::: EXTRACTED INFORMATION
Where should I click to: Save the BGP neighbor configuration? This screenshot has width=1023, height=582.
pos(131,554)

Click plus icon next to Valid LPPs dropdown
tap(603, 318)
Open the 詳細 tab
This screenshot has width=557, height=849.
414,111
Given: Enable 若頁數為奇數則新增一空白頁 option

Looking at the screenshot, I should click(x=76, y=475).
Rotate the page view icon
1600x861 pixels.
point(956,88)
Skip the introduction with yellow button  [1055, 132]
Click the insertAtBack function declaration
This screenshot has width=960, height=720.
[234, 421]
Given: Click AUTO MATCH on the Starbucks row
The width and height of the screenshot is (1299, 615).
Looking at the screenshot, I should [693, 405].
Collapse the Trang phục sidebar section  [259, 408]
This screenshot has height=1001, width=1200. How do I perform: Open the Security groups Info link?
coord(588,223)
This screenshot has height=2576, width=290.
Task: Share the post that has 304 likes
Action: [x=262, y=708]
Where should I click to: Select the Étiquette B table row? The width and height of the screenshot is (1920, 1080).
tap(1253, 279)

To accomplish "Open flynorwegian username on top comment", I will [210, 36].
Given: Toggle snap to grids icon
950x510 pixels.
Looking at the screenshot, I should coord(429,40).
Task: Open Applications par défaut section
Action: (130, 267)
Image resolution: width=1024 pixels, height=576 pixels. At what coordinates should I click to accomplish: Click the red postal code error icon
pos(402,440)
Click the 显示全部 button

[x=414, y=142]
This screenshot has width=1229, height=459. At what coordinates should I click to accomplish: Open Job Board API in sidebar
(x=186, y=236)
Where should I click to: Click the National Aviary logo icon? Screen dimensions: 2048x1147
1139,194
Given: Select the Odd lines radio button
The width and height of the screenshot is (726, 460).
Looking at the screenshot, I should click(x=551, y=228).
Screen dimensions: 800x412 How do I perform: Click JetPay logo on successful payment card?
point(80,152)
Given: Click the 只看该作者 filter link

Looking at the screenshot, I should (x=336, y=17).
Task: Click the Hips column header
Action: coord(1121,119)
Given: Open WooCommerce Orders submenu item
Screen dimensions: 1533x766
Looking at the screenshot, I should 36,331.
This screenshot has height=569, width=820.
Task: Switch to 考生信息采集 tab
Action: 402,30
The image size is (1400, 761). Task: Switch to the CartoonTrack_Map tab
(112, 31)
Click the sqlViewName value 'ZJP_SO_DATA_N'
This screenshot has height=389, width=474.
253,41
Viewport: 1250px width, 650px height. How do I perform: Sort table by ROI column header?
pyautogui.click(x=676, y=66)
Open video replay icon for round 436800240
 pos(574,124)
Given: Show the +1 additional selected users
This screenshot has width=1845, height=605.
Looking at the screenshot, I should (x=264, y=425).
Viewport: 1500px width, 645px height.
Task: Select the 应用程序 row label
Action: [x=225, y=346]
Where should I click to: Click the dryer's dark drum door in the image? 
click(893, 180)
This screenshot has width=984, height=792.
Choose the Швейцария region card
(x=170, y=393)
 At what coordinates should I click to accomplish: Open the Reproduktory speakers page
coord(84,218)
::::::
### [TASK PROMPT]
After locating the line with "This screenshot has height=389, width=474." in the records above, please set down that line and all later ones exactly, and no other line.

### [FINAL ANSWER]
This screenshot has height=389, width=474.
253,41
Viewport: 1250px width, 650px height. How do I perform: Sort table by ROI column header?
pyautogui.click(x=676, y=66)
Open video replay icon for round 436800240
 pos(574,124)
Given: Show the +1 additional selected users
This screenshot has width=1845, height=605.
Looking at the screenshot, I should (x=264, y=425).
Viewport: 1500px width, 645px height.
Task: Select the 应用程序 row label
Action: [x=225, y=346]
Where should I click to: Click the dryer's dark drum door in the image? 
click(893, 180)
This screenshot has width=984, height=792.
Choose the Швейцария region card
(x=170, y=393)
 At what coordinates should I click to accomplish: Open the Reproduktory speakers page
coord(84,218)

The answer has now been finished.